Extracted text:
The summer weather is turning colder and storm clouds are on the horizon. Neddy is no longer the virile warrior, defeating all the enemies along the way, like Odysseus or Hercules, conquering the trials, the physical ordeals, ready to arrive home to faithful Penelope, as the conquering hero. He finally reaches his deserted home as the storm breaks and he is literally left in the cold shivering, totally defeated. There is no faithful old hound to expire once he recognizes his long-lost master. No faithful wife to welcome him to her bed (once he has slain a boat load of suitors).
Perhaps the most extraordinary aspect of “The Swimmer” is that in the course of an hour and thirty minutes movie (ten pages Cheever story) is that he and Eleanor Perry (who wrote the screenplay) have created this epic journey. The world Neddy travels is fraught, a kind of sunny netherworld turning darker the further along the imaginary river he goes. He meets all and gradually he is worn down and defeated, a kind of modern-day antihero. He does not aspire to nor does he achieve a classic hero status, so by definition, his is not a tragic story. It is merely a sad one.
One important question is never directly addressed: just where has Neddy been the last three years of his memory gaps. How has he managed to suppress his downfall, so apparent to everyone he knows, and everyone he meets? Cheever suggests a lifestyle that is greatly diminished. One expects the only reason he is poolside, when the story begins, is out of respect and fondness for Lucinda. In the movie he is just there, somewhere in the middle of an ongoing story for which no explanation is provided. It seems odd that such a disgraced person could be accepted into this social milieu. He is a kind of alien, a man who fell to earth.
Neddy, the alien inhabits the body of his former self, but not the complete person. His actions and interactions are reflexive and practiced. He is a known quantity but is unknowable to himself. There is a backstory he must discover the hard way and when he does there is no future for him. What could be more modern, more sixties existential than that?

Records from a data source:
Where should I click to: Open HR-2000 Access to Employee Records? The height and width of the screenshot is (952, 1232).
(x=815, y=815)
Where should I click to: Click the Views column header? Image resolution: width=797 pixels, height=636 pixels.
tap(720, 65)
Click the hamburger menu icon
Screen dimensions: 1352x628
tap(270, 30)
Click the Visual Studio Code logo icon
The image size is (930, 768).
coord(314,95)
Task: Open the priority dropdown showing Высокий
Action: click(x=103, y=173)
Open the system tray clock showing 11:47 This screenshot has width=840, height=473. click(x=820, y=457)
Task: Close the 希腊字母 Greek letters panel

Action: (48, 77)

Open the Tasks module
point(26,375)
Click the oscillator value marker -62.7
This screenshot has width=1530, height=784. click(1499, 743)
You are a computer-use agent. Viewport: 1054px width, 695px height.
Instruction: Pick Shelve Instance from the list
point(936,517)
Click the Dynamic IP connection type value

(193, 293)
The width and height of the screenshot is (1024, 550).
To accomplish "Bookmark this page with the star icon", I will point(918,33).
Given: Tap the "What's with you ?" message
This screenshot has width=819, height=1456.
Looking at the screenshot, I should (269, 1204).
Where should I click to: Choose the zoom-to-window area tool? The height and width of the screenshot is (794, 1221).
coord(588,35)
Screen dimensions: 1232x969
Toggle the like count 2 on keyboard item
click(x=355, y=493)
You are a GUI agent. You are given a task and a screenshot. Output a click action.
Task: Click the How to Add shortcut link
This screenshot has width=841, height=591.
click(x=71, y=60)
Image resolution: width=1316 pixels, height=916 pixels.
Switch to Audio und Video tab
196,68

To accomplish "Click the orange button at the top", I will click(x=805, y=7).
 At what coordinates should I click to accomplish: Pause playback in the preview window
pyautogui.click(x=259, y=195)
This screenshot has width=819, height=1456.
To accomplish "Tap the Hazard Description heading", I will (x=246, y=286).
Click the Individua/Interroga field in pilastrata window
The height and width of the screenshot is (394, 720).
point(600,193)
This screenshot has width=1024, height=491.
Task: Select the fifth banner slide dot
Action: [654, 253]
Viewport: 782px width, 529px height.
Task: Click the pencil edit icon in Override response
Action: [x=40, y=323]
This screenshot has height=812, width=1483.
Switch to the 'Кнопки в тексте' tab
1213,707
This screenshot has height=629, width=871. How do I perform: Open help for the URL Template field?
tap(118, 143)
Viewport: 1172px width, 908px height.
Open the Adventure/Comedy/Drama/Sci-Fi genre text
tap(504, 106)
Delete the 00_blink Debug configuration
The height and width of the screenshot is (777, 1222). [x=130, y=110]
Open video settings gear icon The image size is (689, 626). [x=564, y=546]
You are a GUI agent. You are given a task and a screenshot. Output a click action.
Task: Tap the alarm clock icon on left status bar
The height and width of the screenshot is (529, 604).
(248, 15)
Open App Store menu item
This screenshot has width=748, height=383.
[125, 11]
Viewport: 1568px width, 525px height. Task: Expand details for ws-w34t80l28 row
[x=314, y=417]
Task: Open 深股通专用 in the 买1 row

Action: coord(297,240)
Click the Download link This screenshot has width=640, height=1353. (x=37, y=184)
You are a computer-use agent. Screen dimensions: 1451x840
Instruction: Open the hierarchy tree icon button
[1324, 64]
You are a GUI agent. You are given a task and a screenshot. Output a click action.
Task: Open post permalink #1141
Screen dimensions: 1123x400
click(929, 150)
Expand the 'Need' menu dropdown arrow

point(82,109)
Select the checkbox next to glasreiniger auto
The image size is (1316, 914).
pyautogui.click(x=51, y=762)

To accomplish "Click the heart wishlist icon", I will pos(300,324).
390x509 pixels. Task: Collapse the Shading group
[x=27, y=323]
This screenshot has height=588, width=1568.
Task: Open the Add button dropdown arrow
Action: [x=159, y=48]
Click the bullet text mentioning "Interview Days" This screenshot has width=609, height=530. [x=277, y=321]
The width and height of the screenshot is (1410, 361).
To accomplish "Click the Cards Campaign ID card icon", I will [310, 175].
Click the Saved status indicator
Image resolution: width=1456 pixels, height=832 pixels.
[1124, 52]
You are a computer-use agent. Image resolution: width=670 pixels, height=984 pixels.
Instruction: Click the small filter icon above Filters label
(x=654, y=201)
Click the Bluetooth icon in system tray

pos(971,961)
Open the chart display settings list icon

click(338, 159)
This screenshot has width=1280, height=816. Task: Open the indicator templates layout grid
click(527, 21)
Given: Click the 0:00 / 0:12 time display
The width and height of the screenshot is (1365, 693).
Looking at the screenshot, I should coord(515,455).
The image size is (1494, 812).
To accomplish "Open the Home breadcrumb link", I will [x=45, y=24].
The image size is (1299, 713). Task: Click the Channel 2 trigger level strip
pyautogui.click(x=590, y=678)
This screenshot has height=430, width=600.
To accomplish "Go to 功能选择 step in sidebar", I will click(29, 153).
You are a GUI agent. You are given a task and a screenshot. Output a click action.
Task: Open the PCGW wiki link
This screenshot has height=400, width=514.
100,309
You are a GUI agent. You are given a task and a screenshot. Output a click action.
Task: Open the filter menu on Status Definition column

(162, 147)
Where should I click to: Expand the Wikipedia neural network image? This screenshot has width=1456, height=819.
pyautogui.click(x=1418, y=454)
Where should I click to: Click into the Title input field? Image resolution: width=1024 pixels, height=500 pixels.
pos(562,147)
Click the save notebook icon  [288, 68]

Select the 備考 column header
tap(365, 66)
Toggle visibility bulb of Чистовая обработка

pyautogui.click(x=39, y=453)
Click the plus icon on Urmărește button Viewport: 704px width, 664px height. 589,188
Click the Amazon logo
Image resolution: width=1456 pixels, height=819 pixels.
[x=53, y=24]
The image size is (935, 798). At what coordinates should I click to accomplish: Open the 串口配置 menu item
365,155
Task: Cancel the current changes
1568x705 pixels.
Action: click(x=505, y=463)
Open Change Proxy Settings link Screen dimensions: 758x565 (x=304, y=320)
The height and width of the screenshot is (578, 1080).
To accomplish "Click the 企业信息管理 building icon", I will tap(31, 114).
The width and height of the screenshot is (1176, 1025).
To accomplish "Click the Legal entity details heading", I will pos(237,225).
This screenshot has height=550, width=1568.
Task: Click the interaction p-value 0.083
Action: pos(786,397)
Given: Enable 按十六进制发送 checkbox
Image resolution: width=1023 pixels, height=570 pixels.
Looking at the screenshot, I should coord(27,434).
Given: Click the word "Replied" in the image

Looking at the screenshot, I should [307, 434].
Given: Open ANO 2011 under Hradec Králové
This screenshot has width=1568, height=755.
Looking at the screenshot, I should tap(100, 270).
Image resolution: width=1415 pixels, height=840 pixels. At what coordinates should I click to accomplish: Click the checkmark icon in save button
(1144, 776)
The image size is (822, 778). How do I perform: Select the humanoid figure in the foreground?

Given instruction:
In the essay on "The Swimmer," who is named as having written the screenplay? Please answer in a few words.

Result:
Eleanor Perry